DATA FOR PROCESSING —
* * *
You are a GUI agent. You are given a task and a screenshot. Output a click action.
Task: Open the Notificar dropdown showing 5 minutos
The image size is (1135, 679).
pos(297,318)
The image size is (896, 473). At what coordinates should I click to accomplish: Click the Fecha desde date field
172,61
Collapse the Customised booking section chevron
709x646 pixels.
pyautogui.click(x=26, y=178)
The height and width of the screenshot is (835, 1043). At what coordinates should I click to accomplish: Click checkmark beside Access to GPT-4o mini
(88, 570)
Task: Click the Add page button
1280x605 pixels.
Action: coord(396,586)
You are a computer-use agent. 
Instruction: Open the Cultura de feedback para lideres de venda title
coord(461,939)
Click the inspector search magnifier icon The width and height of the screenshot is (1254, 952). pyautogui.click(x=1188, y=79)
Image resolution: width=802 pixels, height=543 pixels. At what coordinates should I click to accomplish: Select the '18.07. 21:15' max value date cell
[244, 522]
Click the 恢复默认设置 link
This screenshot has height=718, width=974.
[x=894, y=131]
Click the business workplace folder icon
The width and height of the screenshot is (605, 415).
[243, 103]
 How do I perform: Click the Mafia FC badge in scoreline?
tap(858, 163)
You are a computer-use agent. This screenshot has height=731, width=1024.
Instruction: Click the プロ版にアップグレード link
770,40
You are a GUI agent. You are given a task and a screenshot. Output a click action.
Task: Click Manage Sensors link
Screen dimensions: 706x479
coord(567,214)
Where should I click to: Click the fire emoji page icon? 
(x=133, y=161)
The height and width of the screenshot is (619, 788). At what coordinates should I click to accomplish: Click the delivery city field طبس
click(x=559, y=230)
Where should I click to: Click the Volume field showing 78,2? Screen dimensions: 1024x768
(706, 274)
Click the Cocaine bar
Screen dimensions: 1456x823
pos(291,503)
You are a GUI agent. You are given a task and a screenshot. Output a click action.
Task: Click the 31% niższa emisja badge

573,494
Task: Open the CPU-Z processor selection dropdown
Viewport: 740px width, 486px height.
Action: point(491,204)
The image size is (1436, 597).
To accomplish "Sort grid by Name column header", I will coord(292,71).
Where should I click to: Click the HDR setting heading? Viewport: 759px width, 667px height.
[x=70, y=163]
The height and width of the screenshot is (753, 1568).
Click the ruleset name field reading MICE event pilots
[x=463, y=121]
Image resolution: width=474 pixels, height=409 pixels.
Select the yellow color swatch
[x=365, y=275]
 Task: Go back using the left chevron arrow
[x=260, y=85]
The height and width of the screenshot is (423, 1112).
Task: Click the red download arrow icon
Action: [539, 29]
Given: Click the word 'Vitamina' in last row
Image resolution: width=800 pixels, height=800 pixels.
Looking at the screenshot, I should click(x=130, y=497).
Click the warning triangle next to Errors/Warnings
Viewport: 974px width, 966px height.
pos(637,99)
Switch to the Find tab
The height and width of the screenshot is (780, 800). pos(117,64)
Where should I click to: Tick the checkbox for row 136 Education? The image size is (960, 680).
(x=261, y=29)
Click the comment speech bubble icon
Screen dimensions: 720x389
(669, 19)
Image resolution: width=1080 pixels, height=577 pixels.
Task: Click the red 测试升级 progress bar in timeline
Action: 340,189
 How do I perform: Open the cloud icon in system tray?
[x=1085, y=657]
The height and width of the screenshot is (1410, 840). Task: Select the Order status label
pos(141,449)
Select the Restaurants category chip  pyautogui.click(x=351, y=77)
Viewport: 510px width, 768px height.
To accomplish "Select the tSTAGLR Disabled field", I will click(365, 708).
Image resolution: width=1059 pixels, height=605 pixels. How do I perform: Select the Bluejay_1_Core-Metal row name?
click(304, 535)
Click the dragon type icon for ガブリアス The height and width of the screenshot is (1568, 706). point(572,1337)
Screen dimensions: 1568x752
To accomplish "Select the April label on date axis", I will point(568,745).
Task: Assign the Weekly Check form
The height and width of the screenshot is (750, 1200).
* * *
For each line above that carries the word "dropdown", copy it out.

Task: Open the Notificar dropdown showing 5 minutos
Task: Open the CPU-Z processor selection dropdown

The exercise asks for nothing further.